- _TO DO_
Reading the records below, find how many lines include the word "item" and give that number alone.

- _DATA FOR PROCESSING_
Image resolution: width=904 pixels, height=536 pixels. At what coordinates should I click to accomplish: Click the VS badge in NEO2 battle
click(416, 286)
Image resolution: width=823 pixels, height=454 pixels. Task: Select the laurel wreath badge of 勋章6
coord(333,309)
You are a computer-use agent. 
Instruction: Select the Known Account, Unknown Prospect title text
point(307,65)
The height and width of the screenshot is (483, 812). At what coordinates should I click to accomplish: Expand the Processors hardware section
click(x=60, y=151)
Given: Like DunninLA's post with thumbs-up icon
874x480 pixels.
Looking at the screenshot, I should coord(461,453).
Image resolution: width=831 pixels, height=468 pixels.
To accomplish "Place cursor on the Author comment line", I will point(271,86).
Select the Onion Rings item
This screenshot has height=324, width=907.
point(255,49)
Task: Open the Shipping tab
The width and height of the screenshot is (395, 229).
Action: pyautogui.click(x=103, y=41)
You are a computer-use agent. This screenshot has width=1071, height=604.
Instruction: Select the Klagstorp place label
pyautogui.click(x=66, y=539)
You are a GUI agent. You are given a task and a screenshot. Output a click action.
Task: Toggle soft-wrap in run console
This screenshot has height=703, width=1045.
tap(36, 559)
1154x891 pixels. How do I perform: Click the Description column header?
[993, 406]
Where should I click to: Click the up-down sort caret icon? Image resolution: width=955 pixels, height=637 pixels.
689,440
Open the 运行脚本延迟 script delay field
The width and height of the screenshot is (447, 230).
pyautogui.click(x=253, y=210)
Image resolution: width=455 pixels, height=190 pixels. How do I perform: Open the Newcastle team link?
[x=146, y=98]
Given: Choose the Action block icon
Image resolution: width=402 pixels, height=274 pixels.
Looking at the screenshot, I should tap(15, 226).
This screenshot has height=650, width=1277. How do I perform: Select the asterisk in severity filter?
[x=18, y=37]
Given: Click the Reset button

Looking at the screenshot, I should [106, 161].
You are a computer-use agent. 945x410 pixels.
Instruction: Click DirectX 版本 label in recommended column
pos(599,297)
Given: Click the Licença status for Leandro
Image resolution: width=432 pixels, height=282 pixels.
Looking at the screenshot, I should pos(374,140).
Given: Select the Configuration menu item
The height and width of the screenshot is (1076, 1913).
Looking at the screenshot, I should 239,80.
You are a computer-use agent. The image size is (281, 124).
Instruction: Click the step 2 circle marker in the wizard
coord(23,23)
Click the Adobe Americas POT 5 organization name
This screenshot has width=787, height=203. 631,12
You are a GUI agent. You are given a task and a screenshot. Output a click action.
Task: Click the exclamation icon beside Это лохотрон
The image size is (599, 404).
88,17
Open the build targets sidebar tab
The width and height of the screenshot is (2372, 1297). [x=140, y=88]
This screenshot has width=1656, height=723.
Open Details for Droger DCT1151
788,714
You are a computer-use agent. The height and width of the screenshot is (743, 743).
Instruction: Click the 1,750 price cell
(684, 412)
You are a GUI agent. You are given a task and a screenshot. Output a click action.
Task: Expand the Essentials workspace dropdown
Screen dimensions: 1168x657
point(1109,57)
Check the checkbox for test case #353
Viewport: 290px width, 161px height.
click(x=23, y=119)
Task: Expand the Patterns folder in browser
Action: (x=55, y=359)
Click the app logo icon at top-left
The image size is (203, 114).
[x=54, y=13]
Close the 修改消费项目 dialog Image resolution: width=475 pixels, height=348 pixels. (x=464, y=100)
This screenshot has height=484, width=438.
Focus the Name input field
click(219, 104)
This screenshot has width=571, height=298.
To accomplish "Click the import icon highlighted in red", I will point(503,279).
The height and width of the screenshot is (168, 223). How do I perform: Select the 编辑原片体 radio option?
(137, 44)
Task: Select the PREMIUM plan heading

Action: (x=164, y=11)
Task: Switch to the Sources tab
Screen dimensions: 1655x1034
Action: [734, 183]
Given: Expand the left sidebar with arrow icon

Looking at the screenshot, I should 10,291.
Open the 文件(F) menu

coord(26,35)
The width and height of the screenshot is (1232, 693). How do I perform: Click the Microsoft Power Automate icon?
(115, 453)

- _RESPONSE_
2